*WHAT IS BEING ASKED*
Through the end of the data below, output every line exactly, beginning with the line that contains "Click the total net amount -22699.66 cell".

*DATA SUPPLIED*
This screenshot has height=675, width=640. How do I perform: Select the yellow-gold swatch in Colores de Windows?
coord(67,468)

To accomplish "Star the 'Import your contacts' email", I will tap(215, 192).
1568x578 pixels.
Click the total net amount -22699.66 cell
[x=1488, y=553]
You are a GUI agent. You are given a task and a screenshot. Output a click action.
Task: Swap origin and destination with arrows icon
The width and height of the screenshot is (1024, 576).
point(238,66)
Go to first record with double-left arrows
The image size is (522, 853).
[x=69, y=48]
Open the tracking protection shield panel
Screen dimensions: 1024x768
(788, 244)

*PROBLEM SOLUTION*
Click the total net amount -22699.66 cell
[x=1488, y=553]
You are a GUI agent. You are given a task and a screenshot. Output a click action.
Task: Swap origin and destination with arrows icon
The width and height of the screenshot is (1024, 576).
point(238,66)
Go to first record with double-left arrows
The image size is (522, 853).
[x=69, y=48]
Open the tracking protection shield panel
Screen dimensions: 1024x768
(788, 244)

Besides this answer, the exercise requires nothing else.